This is a demo project for demonstrating data extraction from multiple tables/databases using debezium, joining them on the fly using ksqldb and storing into a different table/database.
In order to run the infrastructure you should build and run the docker-compose file.
> docker-compose -f docker-compose.yml up --build --no-start
Start every container described in the docker-compose.yml
,
> docker-compose -f docker-compose.yml start
First we should create a source connector (debezium) for listening the changes in the inventory schema objects.
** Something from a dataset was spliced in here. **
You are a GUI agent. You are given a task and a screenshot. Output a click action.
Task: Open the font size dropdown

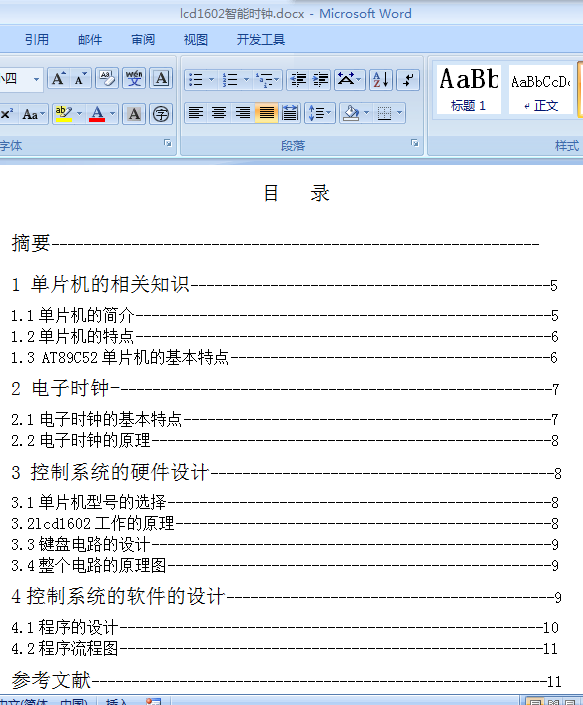(36, 80)
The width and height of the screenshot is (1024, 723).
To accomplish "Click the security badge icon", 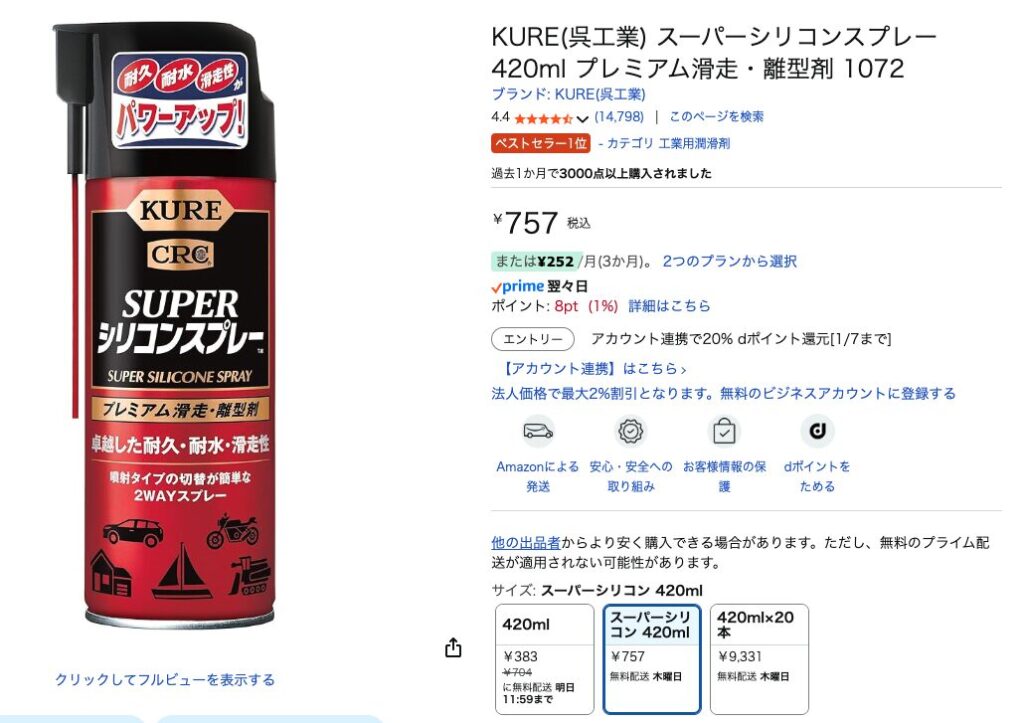I will pos(631,431).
First things first we should open up a terminal to connect to Ksql Server by running the following command, after that we will be using the terminal of ksqldb client created here.
> docker-compose exec ksqldb-cli ksql http://primary-ksqldb-server:8088
The script for the source connector is avaliable at mysql_source_connector
ksql> CREATE SOURCE CONNECTOR `mysql-connector` WITH(
> "connector.class"= 'io.debezium.connector.mysql.MySqlConnector',
> "tasks.max"= '1',
> "database.hostname"= 'mysql',
> "database.port"= '3306',
> "database.user"= 'root',
> "database.password"= 'debezium',
> "database.server.id"= '184054',
> "database.server.name"= 'dbserver1',
> "database.whitelist"= 'inventory',
> "table.whitelist"= 'inventory.customers,inventory.products,inventory.orders',
> "database.history.kafka.bootstrap.servers"= 'kafka:9092',
> "database.history.kafka.topic"= 'schema-changes.inventory',
> "transforms"= 'unwrap',
> "transforms.unwrap.type"= 'io.debezium.transforms.ExtractNewRecordState',
> "key.converter"= 'org.apache.kafka.connect.json.JsonConverter',
> "key.converter.schemas.enable"= 'false',
> "value.converter"= 'org.apache.kafka.connect.json.JsonConverter',
> "value.converter.schemas.enable"= 'false');
After that you should be able to see the topics for the tables residing in the inventory schema at mysql.
ksql> show topics;
NOTE: In order to keep the offset at begining during the demo please run the following command!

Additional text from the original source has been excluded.